[EXERCISE] From the items below, reproduce verbatim the stretch from the line containing "You are a GUI" through the line containing "Task: Toggle the Eemal filter chip", and nothing else.

[EXERCISE INPUTS]
──────────────────────────────

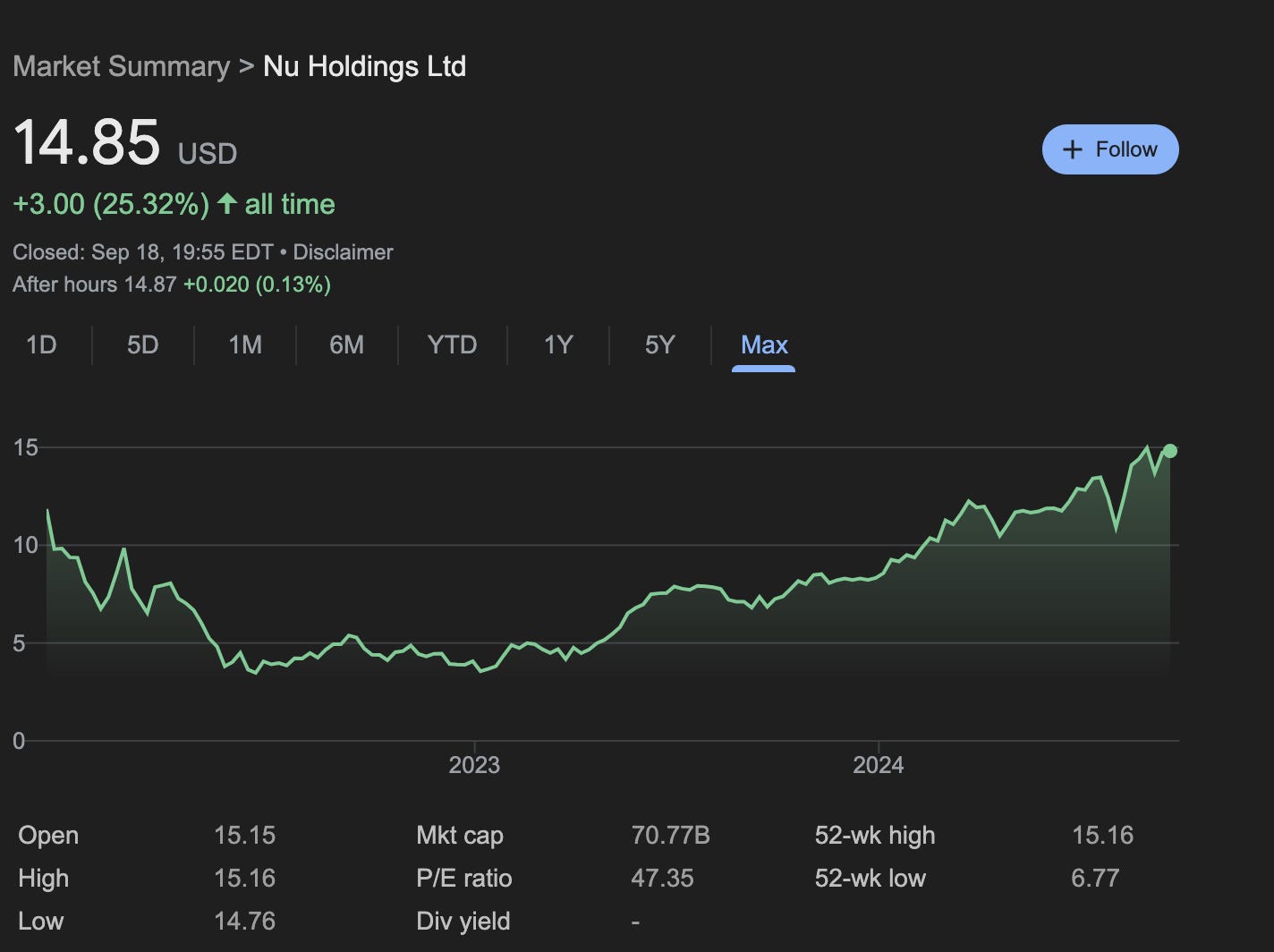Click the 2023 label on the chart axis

──────────────────────────────

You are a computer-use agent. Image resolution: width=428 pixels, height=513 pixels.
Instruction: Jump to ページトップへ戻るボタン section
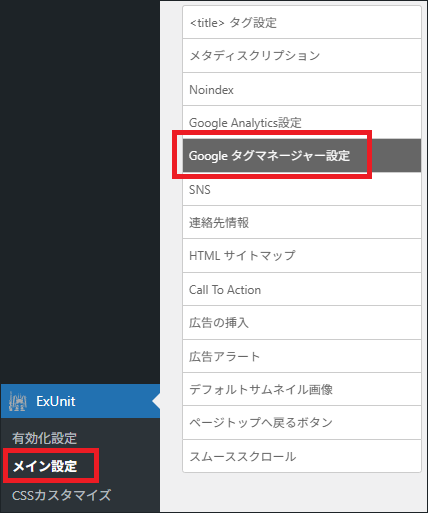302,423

──────────────────────────────

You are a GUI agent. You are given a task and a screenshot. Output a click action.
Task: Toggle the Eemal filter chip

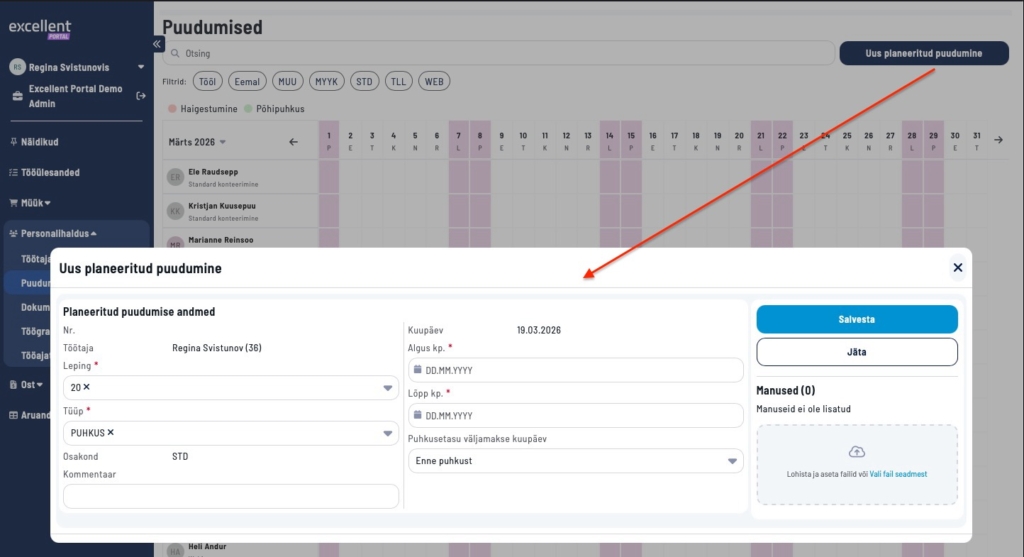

──────────────────────────────

[ANSWER TO THIS TASK]
You are a GUI agent. You are given a task and a screenshot. Output a click action.
Task: Toggle the Eemal filter chip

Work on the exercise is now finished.